Lori was indignant. “He’s no nigger. That’s Boo. And you shouldn’t oughta call him names like that.” She came over to take Boo’s hand.
I turned to latch the hook and eye.
“That ain’t gonna keep me in,” he said. “I can bust that easy. You won’t keep me in here with no locks.”
“It isn’t for you,” I replied. “It’s for him.” I indicated Boo. “He gets lost sometimes and this helps to remind him to stay in the room.”
Tomaso glared. His shoulders pulled up under the black jacket. “You hate me, don’t you?”
“No, I don’t hate you. We don’t even know one another.”
Abruptly Tomaso jerked around and grabbed a chair. Twirling it briefly above his head, he then let loose and sent it flying across the room and into the finches’ cage. The birds fluttered as the cage swayed wildly, but it did not tip over. Lori squealed in surprise. Boo dove under the table.
This reaction seemed to please Tomaso. He set off on a rampage. Tearing from one side of the room to the other before I even had a chance to move from the door, he flung books off the shelves, cleared the top of my desk with a swoop of his arm, ripped Lori’s work folder into quarters and threw it into the air like confetti. Another chair went flying. Luckily it only grazed the west wall of windows and fell harmlessly to the floor. Once he started, I remained against the door and did not move. I was fearful of inciting him further. Or letting him get loose outside the room.
Tomaso stopped and turned back to me. “There. Now you hate me, don’t you?”
“I’m not precisely in love with you for doing that, if that’s what you mean,” I replied. “But I don’t hate you and I don’t like your working so hard to make me do so.”
“But you’re mad, aren’t you? I made you mad, didn’t I?”
Cripes, what did this kid want? I had no idea what to say to him. I was not mad. I did not hate him. Terror was more along the lines of what I was feeling right then, but I was not going to admit that either. My palms had gotten cold and damp and I wiped them on my jeans. Birk did not prepare me at all for this one.

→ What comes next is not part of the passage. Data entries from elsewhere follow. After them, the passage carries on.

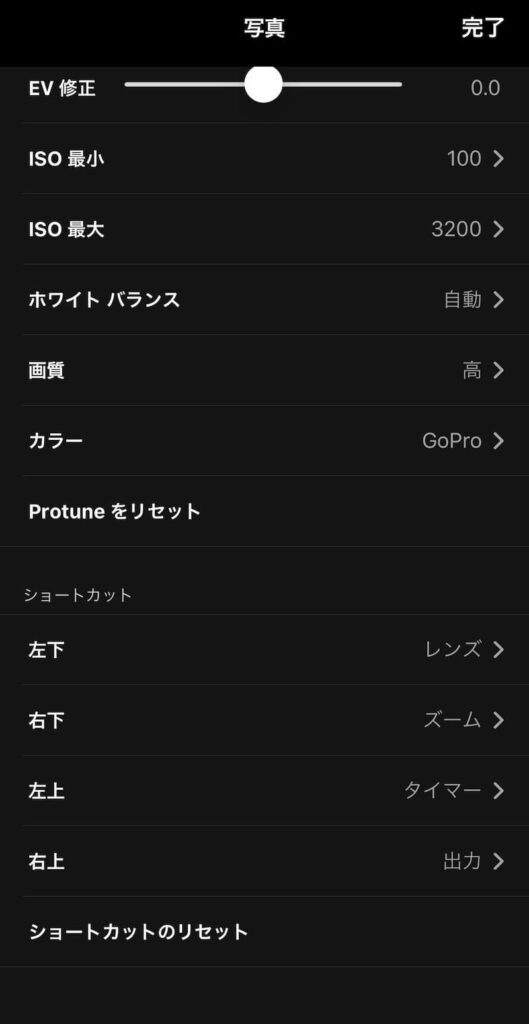Open the ISO 最小 chevron arrow
Viewport: 529px width, 1024px height.
(x=498, y=159)
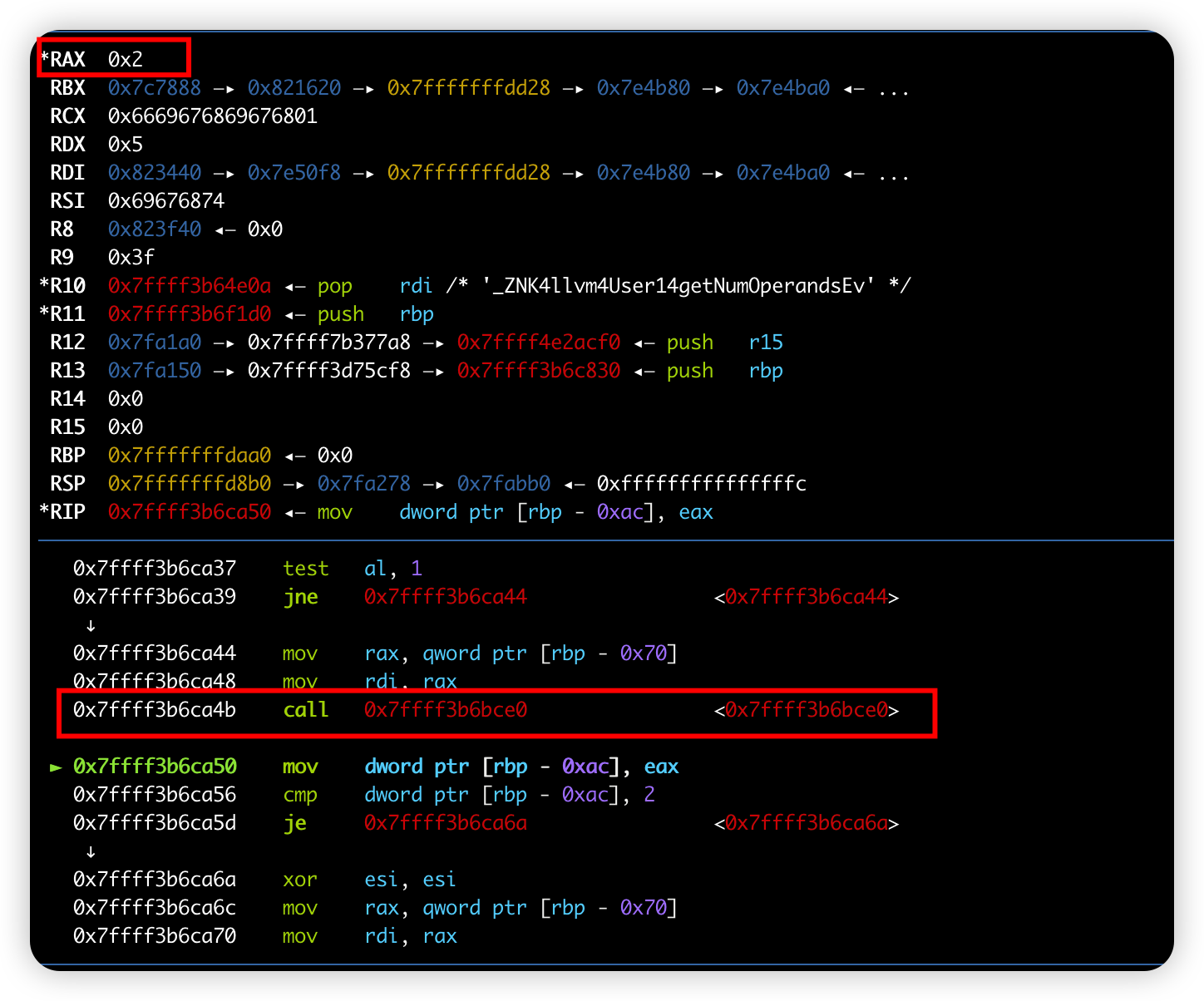Select the je target <0x7ffff3b6ca6a> label
This screenshot has width=1204, height=1001.
pyautogui.click(x=807, y=823)
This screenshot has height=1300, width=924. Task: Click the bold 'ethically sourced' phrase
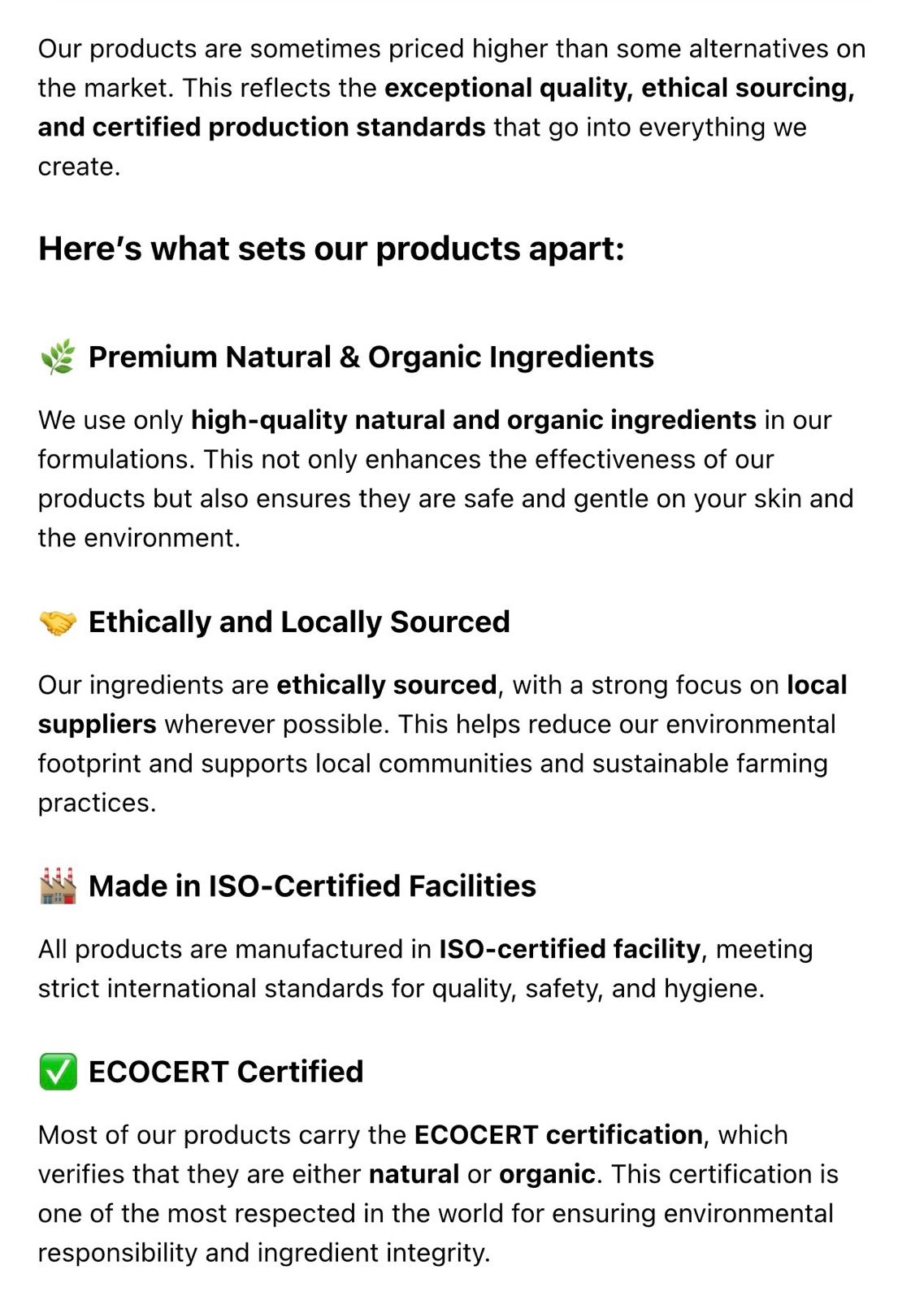387,685
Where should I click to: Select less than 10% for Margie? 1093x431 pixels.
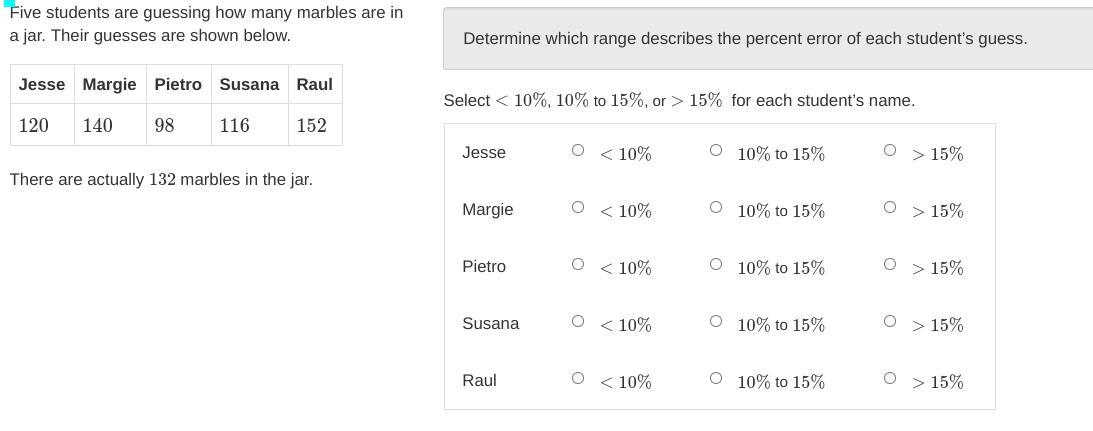tap(578, 208)
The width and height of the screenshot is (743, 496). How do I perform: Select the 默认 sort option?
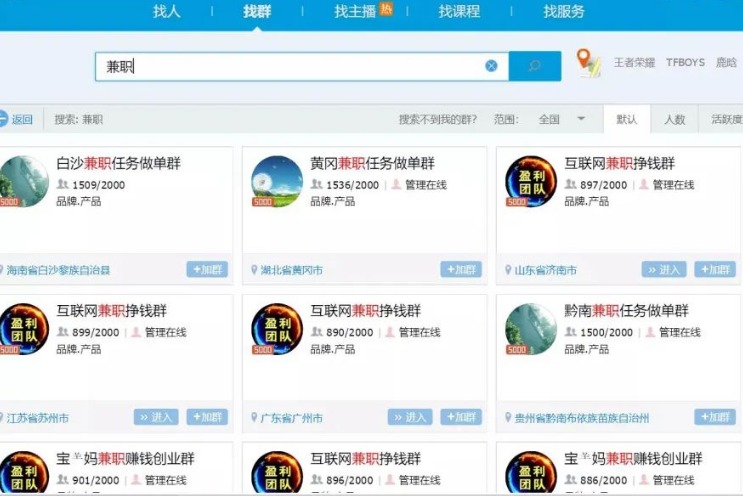(x=627, y=119)
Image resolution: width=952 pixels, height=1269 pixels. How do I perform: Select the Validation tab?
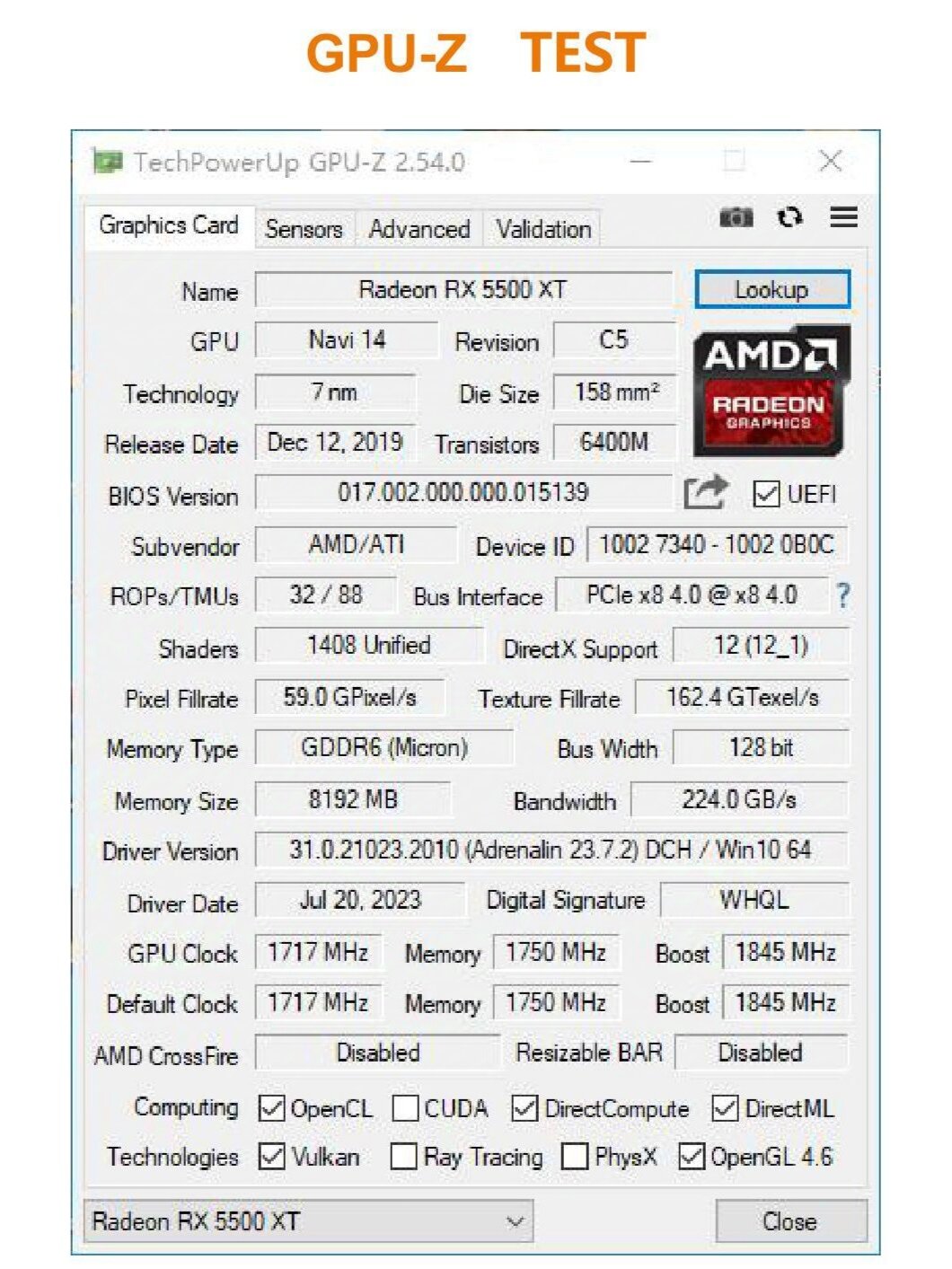click(x=543, y=229)
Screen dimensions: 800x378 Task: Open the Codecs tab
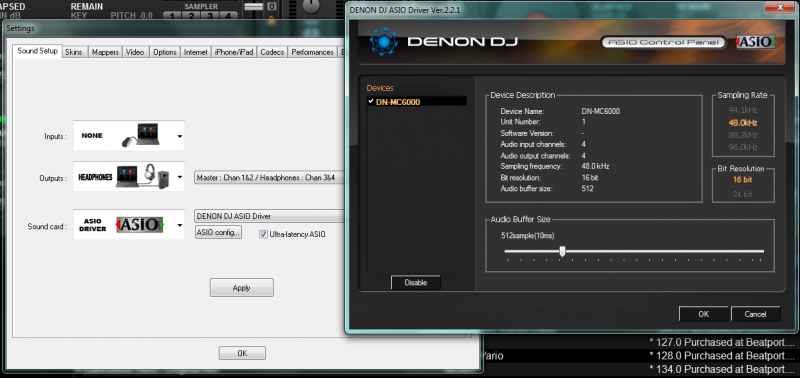272,52
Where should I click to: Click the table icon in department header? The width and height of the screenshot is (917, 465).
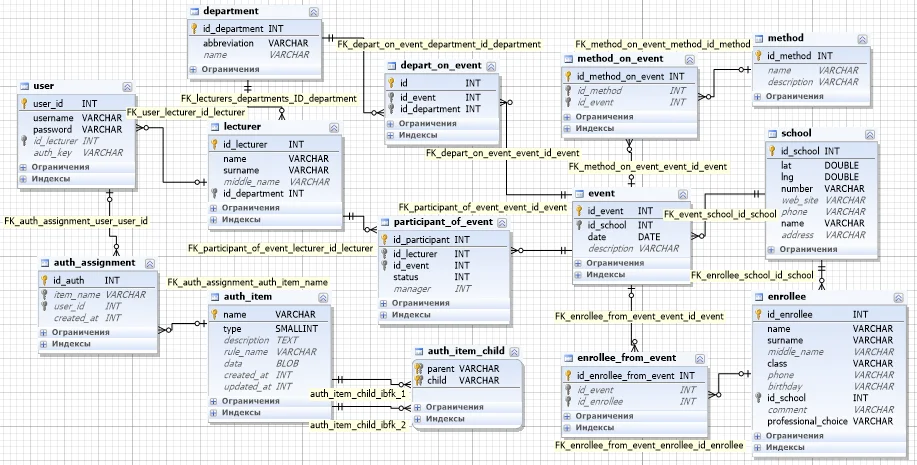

“I bet you think I feel sorry I done that,” he said. “Well, I don’t. Here, let me show you.” He grabbed a potted geranium off the counter and crashed it to the floor. “There.”
Still with my back to the door to keep him contained in the room, I did not move. My mind was going at the speed of light, trying desperately to sort out viable alternatives before the kid wrecked my entire room. Or worse, decided to hurt someone. My inaction was not so much from indecision as it was from fear of consequences if I made the wrong move. I did not reckon this boy gave much opportunity for replay.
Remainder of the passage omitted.